Overall, Johnstone estimates she reaches 70 percent of the people on her list. That’s despite a lot of disconnected numbers and incorrect information on the lab’s form.

She lays out a typical contact tracing call.  “If they haven’t already tested positive, we say, ‘Someone you have been in contact with in the last 14 days has tested positive.’

“Typically, they already know who it is. It’s usually not secret in their friends’ group. So, we have to ask, ‘Have you gotten tested?’ And if they say no, we’ll ask, ‘How are you feeling?’ If they say fine, we may say, ‘Well, I recommend quarantine.’

“At this point, since their lives haven’t been affected, that’s kind of where it stops. They’re locked in. And I get it. No hard feelings.

“We can only ask so much from them,” she says. “We can’t force them to do anything. We have to respect people’s boundaries.”

There are incentives for cooperation, though.

People isolating with COVID-19 and their close contacts who are quarantining at home may be eligible for paid leave; the contact tracers can help them find out about that. They may be offered help with grocery delivery, laundry services and sometimes even housing.

Johnstone told of a case in which a woman who tested positive was kicked out of her apartment by her roommate. Homeless, she was found a room to stay in by the health department.

“You have to have a level of emotional intelligence, especially when they haven’t seen your face before,” says Johnstone. “I have had a hard time with the population in south Florida. There are people in agriculture who are undocumented that don’t want to talk because they don’t feel comfortable. Our interpreter tells them absolutely contact tracing isn’t going to expose you. No one’s going to come after you, but it’s hard for them to understand that.”
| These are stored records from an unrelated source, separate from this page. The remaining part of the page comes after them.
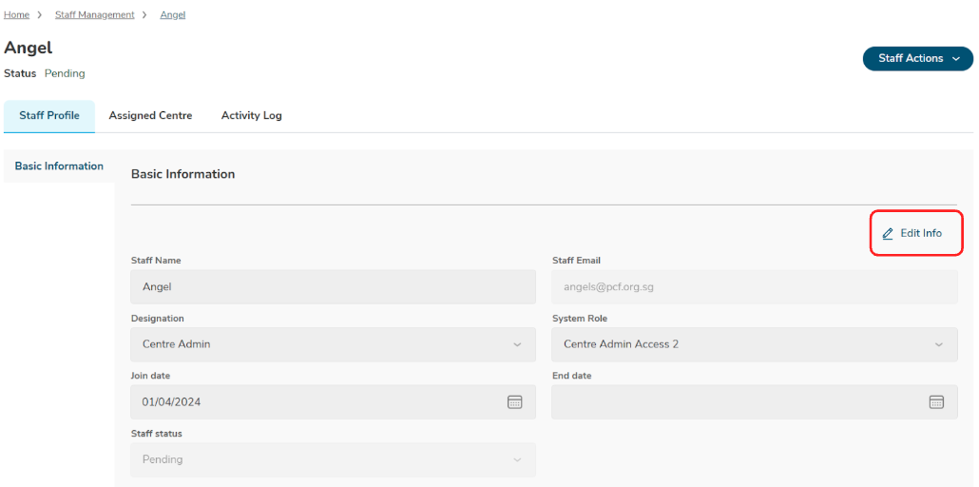Open the Join date calendar icon
This screenshot has width=979, height=487.
pyautogui.click(x=514, y=402)
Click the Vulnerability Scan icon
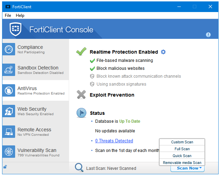220x176 pixels. (x=9, y=153)
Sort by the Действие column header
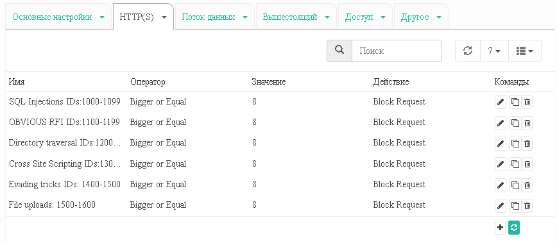Viewport: 557px width, 243px height. tap(391, 82)

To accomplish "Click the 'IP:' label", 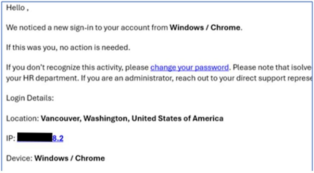I will tap(11, 138).
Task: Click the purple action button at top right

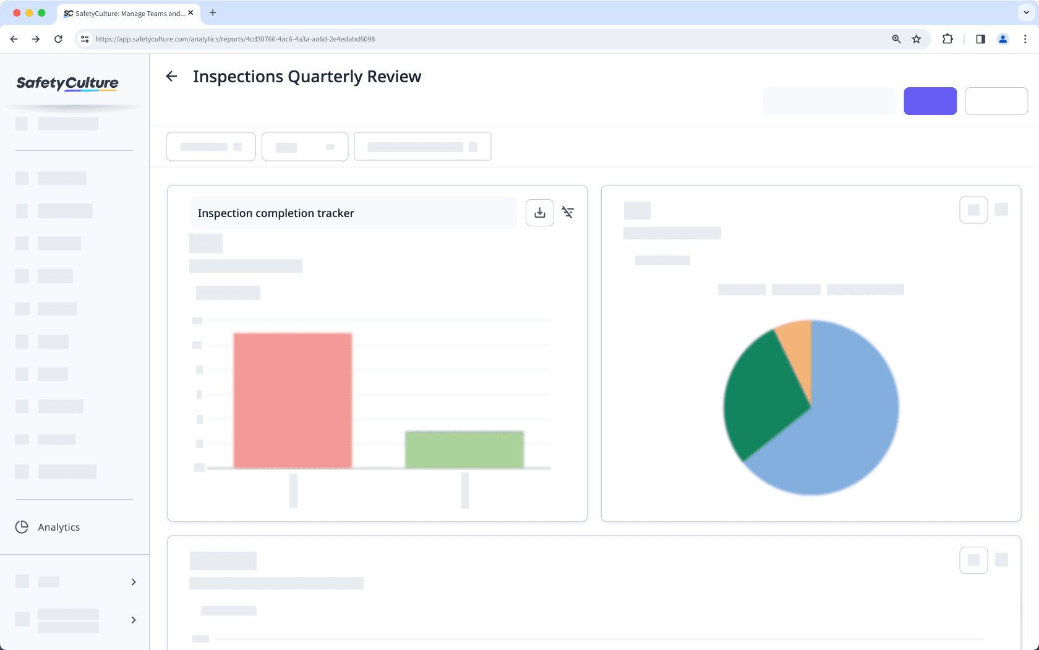Action: [x=930, y=101]
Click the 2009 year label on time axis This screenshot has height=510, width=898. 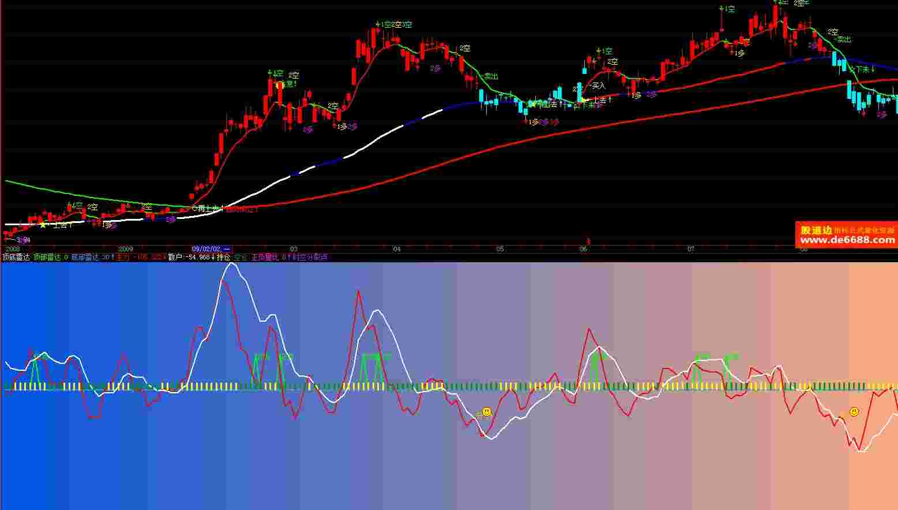(125, 249)
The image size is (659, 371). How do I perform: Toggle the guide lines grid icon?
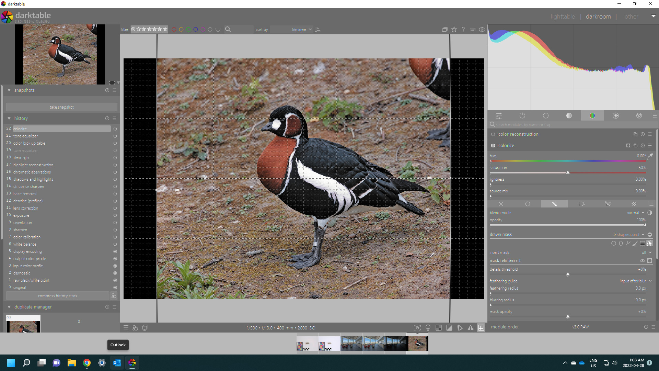pyautogui.click(x=481, y=328)
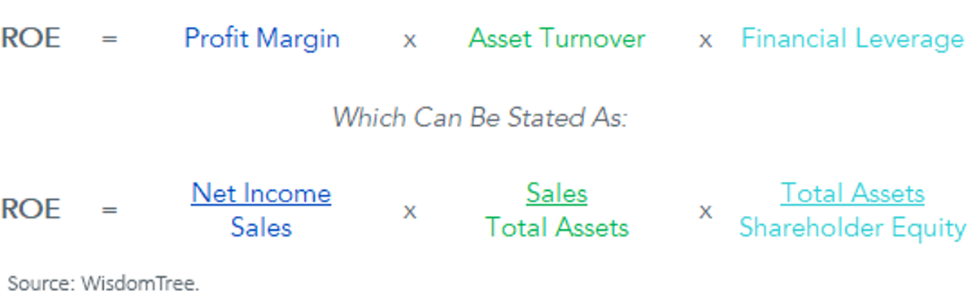Click the x before Financial Leverage
This screenshot has width=976, height=299.
[705, 41]
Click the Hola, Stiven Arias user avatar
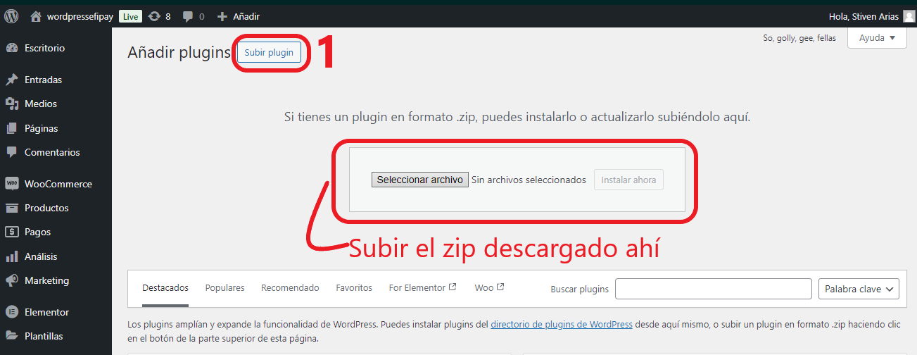 click(x=909, y=16)
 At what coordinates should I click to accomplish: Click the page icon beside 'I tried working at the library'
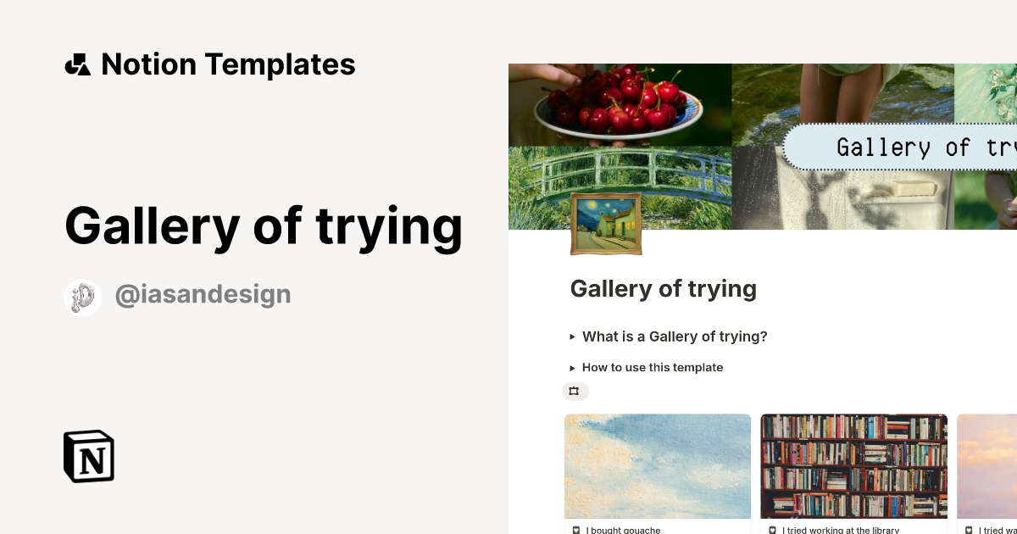[772, 529]
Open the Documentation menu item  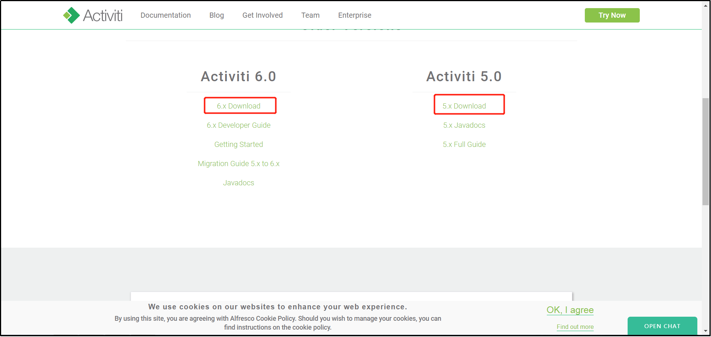[x=165, y=15]
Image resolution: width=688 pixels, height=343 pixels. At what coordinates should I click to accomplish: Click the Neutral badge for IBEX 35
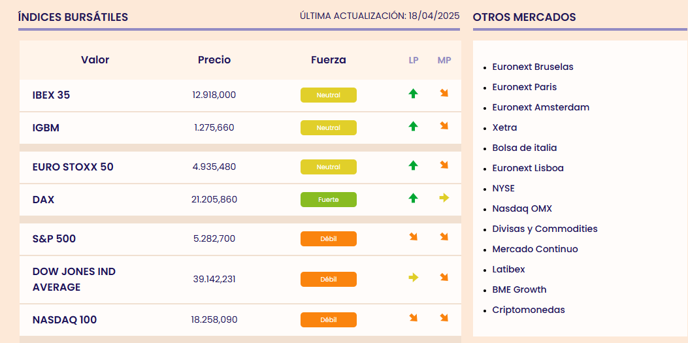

While identification of cases has greatly expanded through increased testing, the investigation into cases is stalling because “the dots are not connected,” as Fauci put it.

People are being infected through community spread, but many are asymptomatic – their dots don’t even get noted without widespread screening testing. Those who are tested may not be responsive to the contact tracer’s call.

“Maybe half of the people don’t even want to talk to someone who they think is a government representative,” said Fauci. “If you live in a community that is mostly brown or black ... maybe 70 percent of them don’t want to talk about it.”

Another problem Fauci pointed out is that even when a close contact is identified, “you don’t isolate them because you don’t have the facility to isolate them. That is what’s not working.”